Only one stretch of the data below is needed. Output the lines from the one with "Go to the first page arrow" up to and including the one with "Image resolution: width=1277", exactly as they stand.
Data for the task section start
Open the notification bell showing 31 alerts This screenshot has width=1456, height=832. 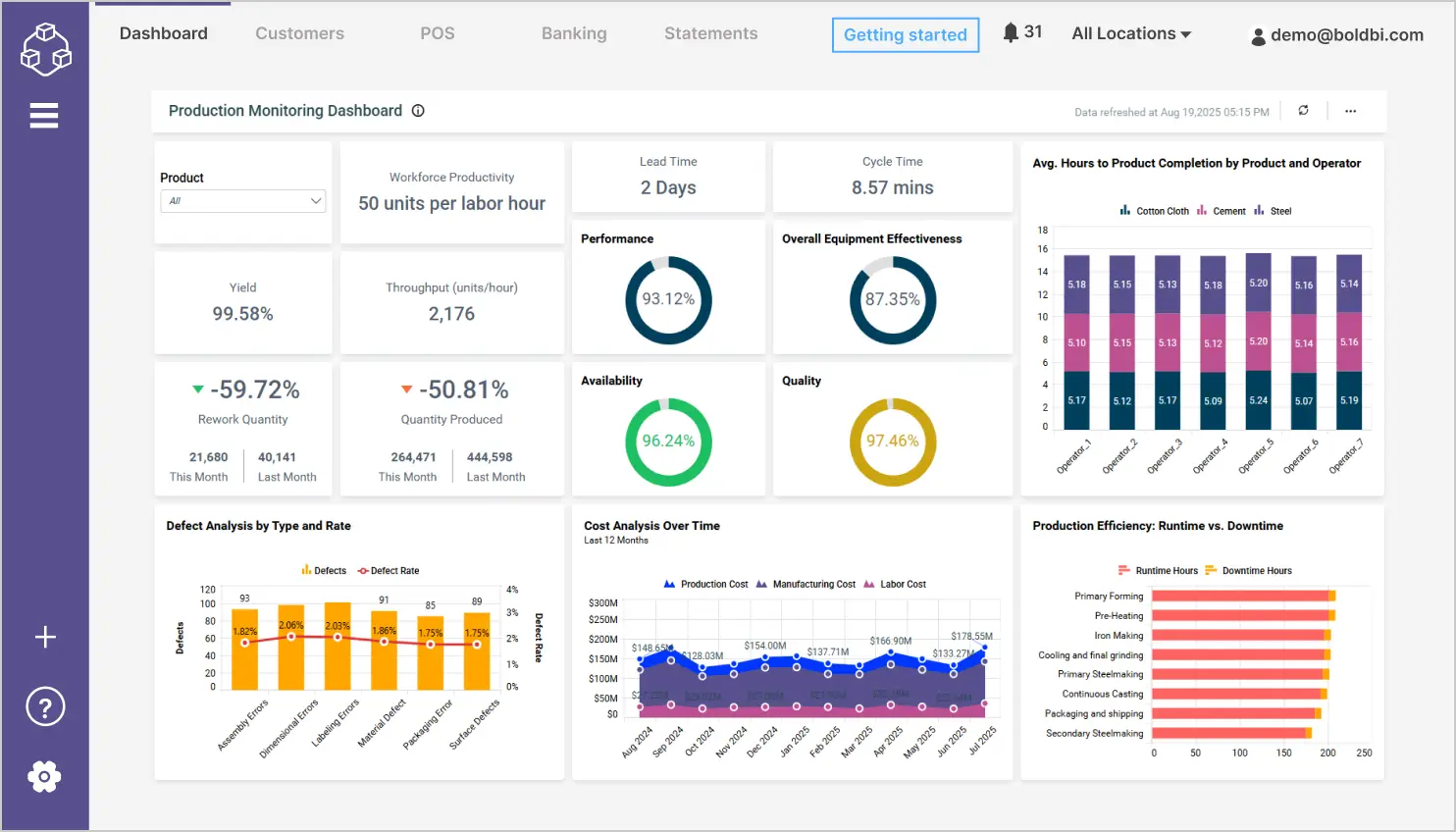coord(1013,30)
Data for the task section end
Data for the task section start
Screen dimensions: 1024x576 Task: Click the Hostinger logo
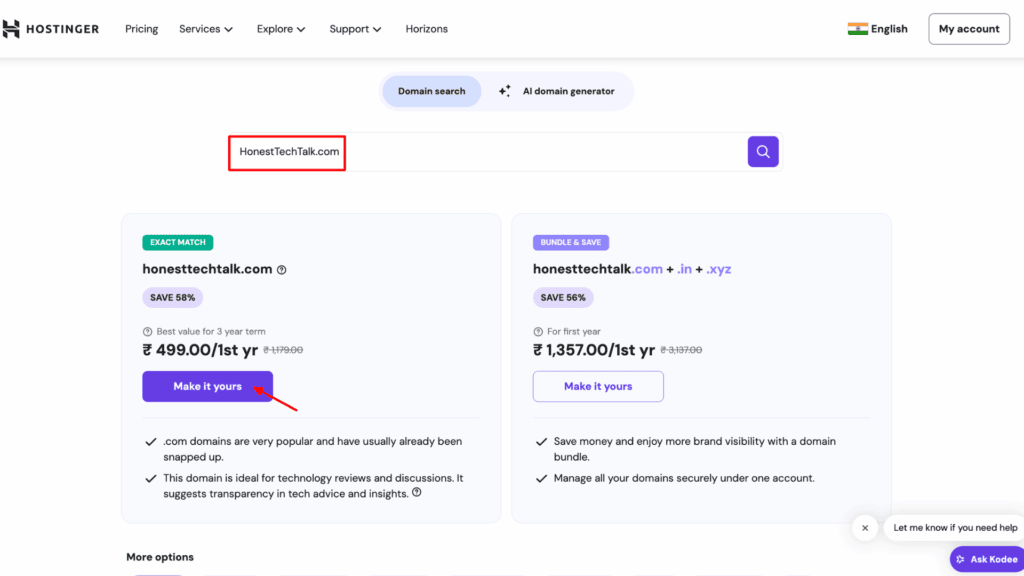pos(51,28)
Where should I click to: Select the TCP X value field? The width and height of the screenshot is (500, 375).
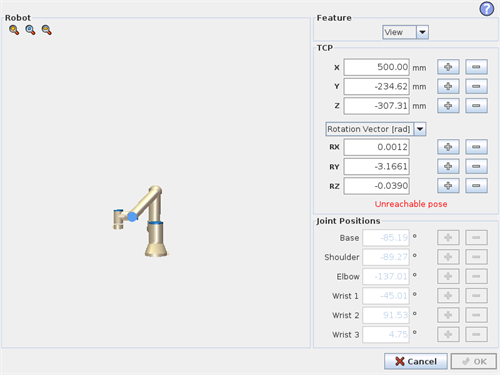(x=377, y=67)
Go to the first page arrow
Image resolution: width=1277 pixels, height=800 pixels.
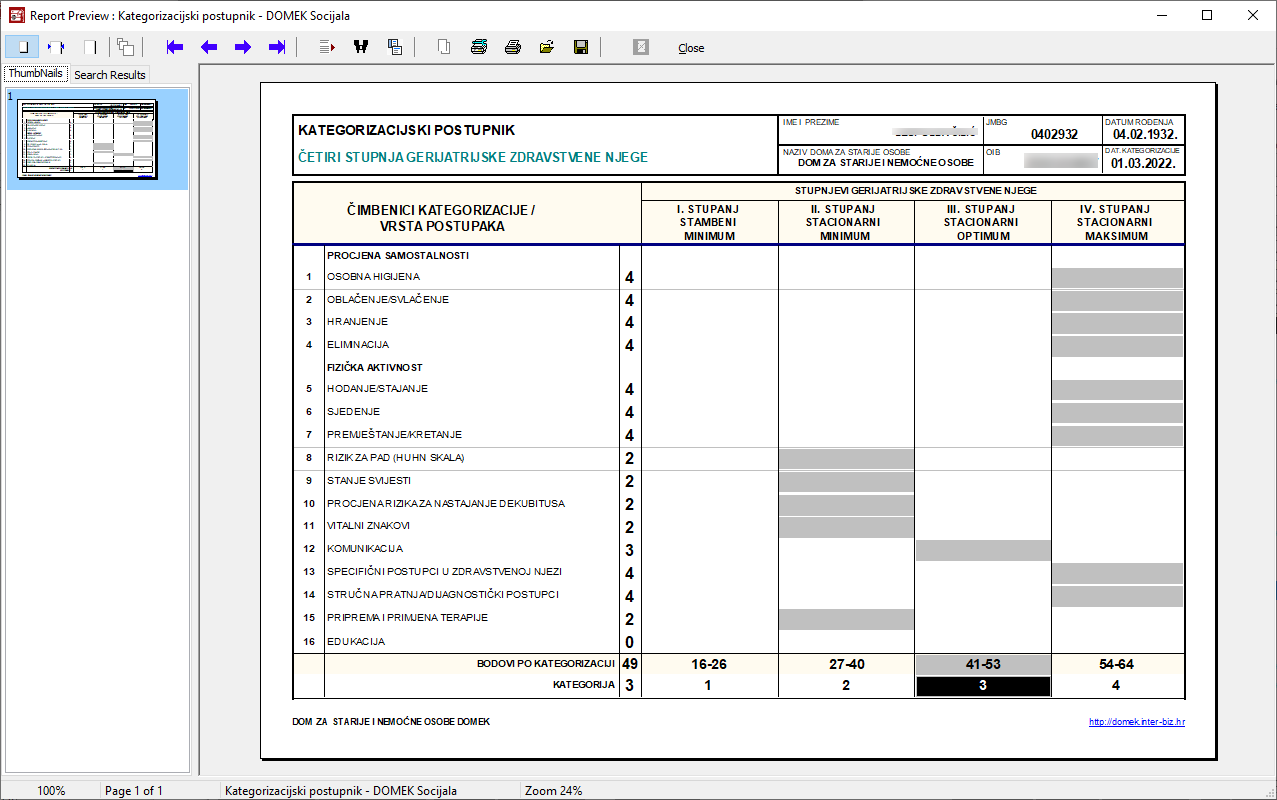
Data for the task section end
Answer to this task:
Go to the first page arrow
Image resolution: width=1277 pixels, height=800 pixels.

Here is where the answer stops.